Ich frage mich nur, wie das weitergeht. Es kann theoretisch alles passieren, von einer schnellen Beilegung der Konflikte infolge eines Abkommens über einen längeren Konflikt bis hin zu einem echten Bürgerkrieg mit konfessionellem Charakter. Letzteres ist hingegen noch das Unwahrscheinlichste, denn der Konflikt hier ist in erster Linie politisch, nicht ideologisch.
@Grasmarder: Und wie hoch ist seine Lebenserwartung?

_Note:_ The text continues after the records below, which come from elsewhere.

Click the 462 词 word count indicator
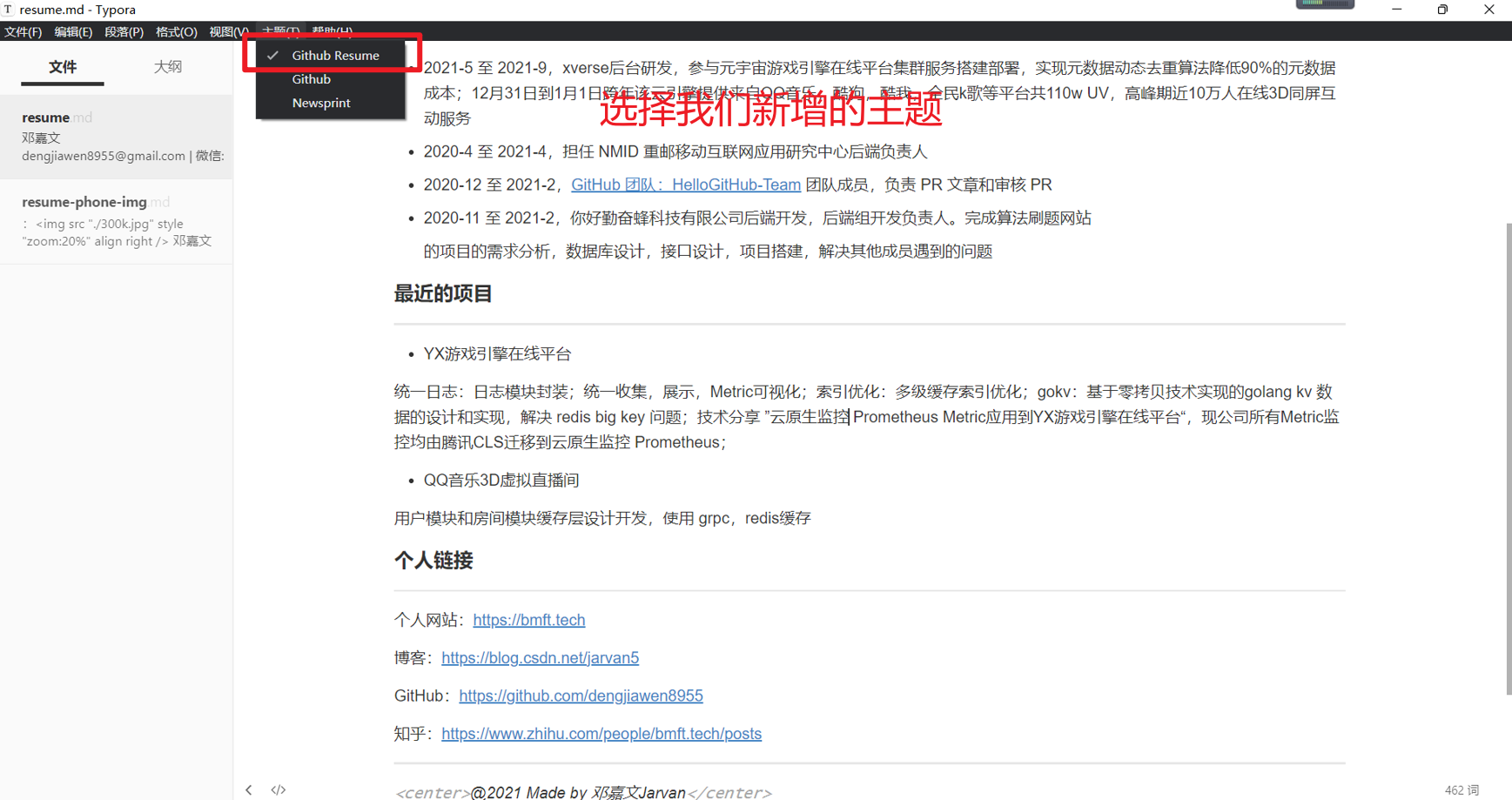Screen dimensions: 1512x800 [1462, 790]
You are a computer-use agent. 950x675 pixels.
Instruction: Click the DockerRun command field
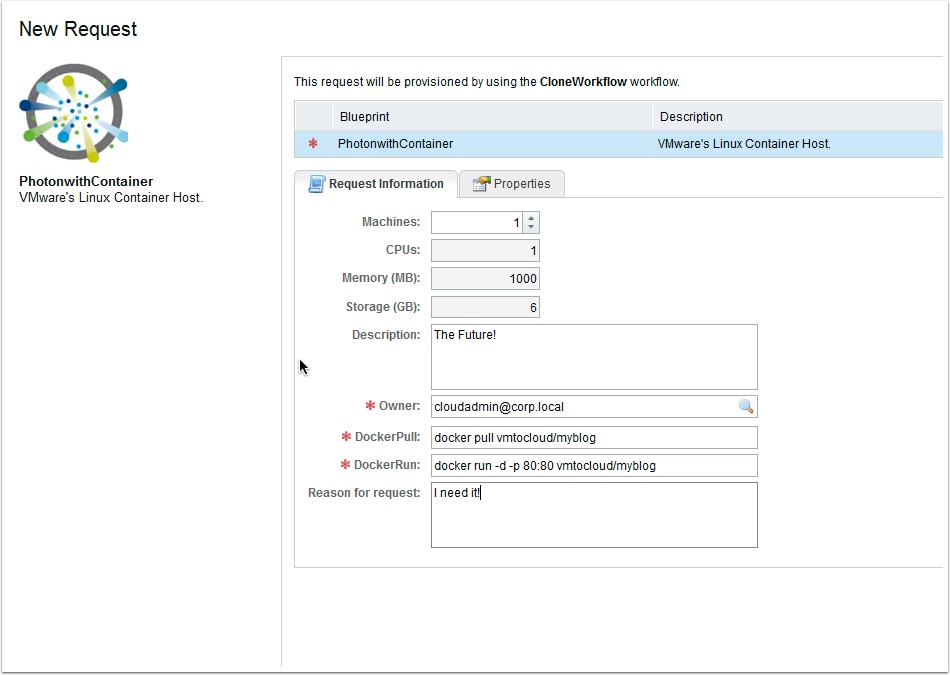coord(594,465)

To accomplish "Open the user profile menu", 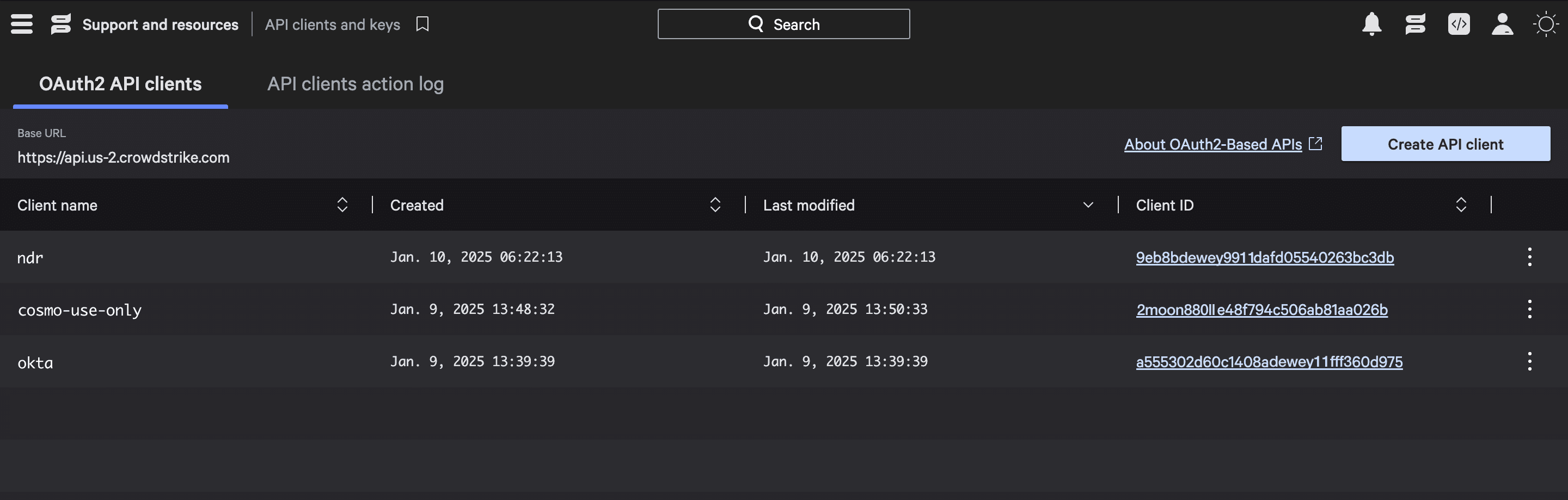I will coord(1502,24).
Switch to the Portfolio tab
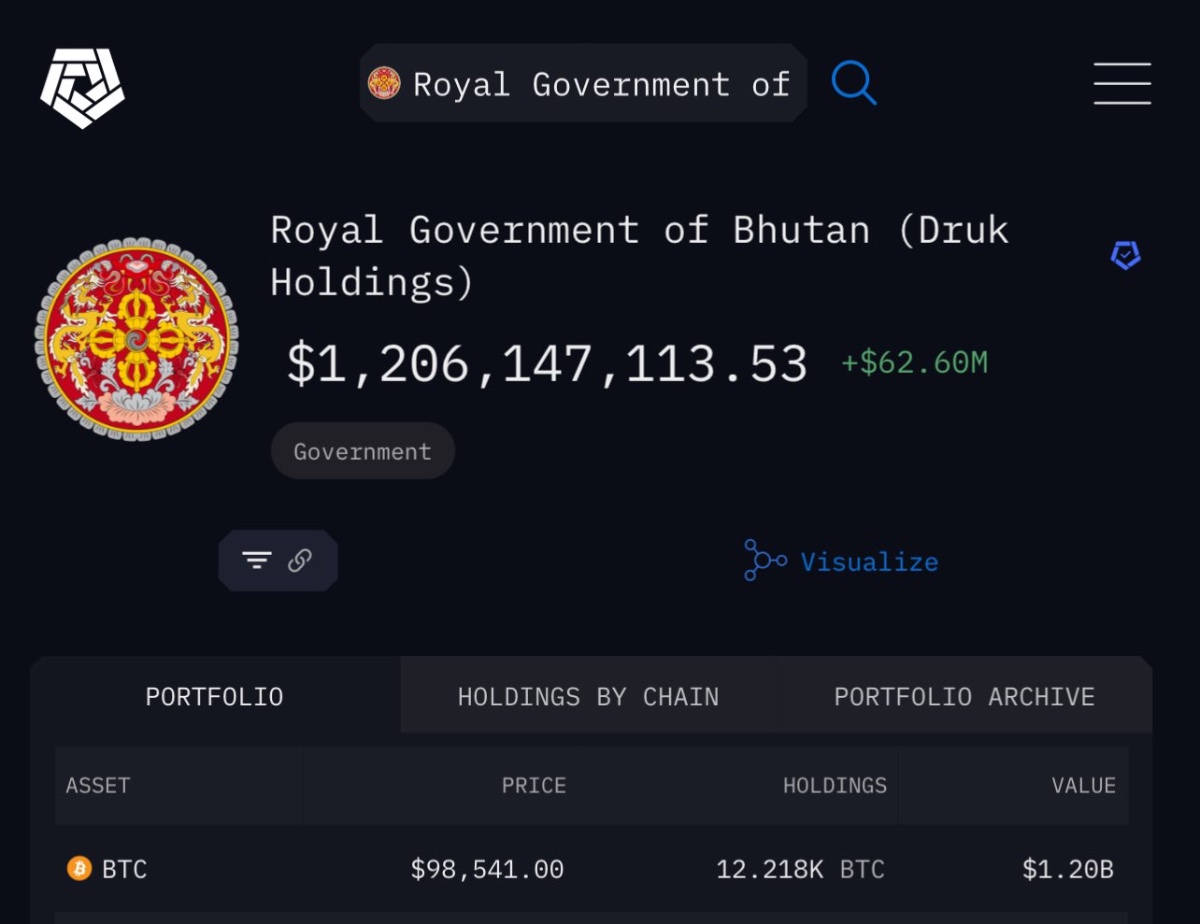This screenshot has width=1200, height=924. point(214,696)
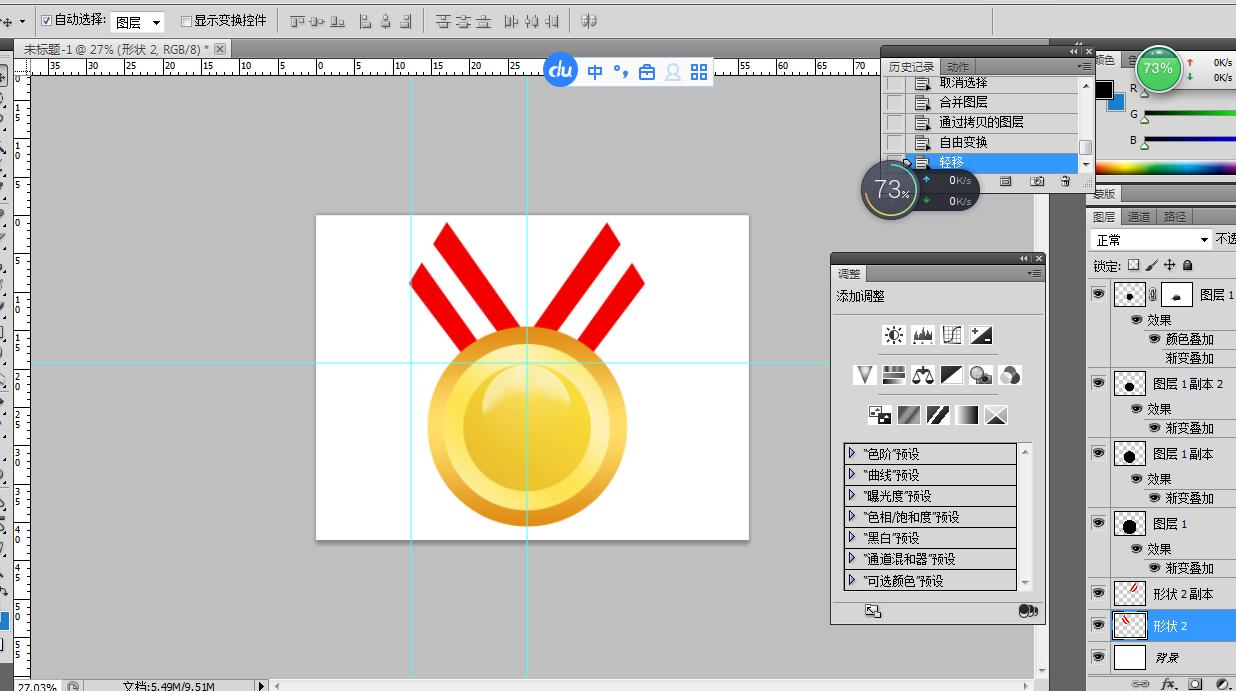This screenshot has width=1236, height=691.
Task: Click the Brightness/Contrast adjustment icon
Action: pos(894,336)
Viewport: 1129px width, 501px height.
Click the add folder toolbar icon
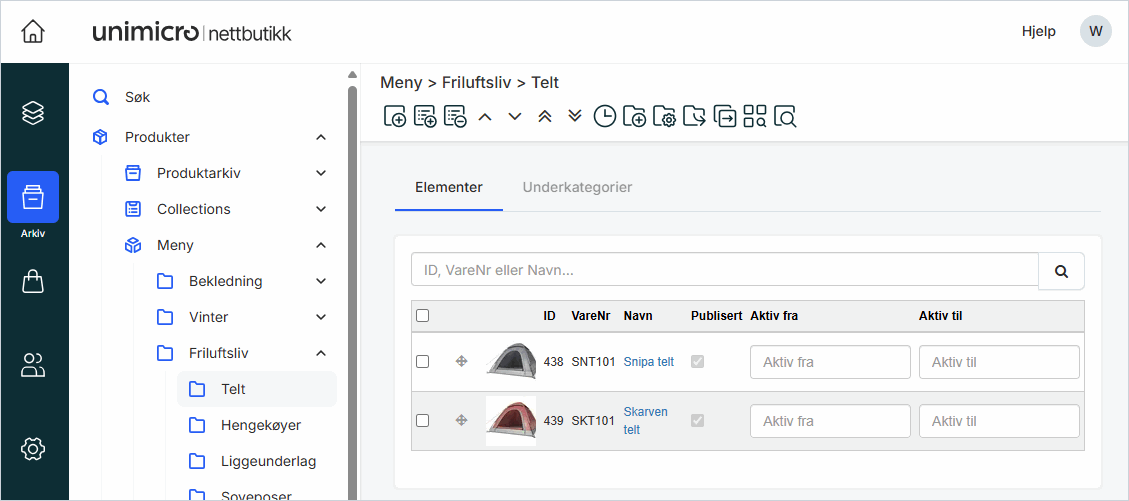coord(635,117)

Als maßgebliche Kraft hinter dem bewaffeten Aufstand der Minderheit, die die demokratisch gewählte Regierung stürzen will, steht er sicher ganz oben auf der Liste der Drohnenziele. Sein Plan, so wieder an die Macht zu kommen, ist doch illusorisch. Sobald er Staatschef wäre, könnte er sich nicht mehr ständig verstecken, und dann erwischt es ihn. Nicht zuunrecht, finde ich. Für Putschisten sollte man nicht viel Sympathie über haben.
Und Deutschland ist dabei
Wenn ich es recht in Erinnerung habe, dann ist Deutschland einer der größten Waffenlieferanten für Saudi Arabien?!
Aber das ist mit Sicherheit auch alternativlos: Wir müssen unsere Freiheit schließlich ÜBERALL mit ALLEN Mitteln verteidigen. *Ironie offline*
Die Frage "Wollt ihr die totale Zurückhaltung?!" wird seit 1945 von der Politik einfach nicht gestellt. Sie wissen warum und genau deshalb sollten wir uns wehren!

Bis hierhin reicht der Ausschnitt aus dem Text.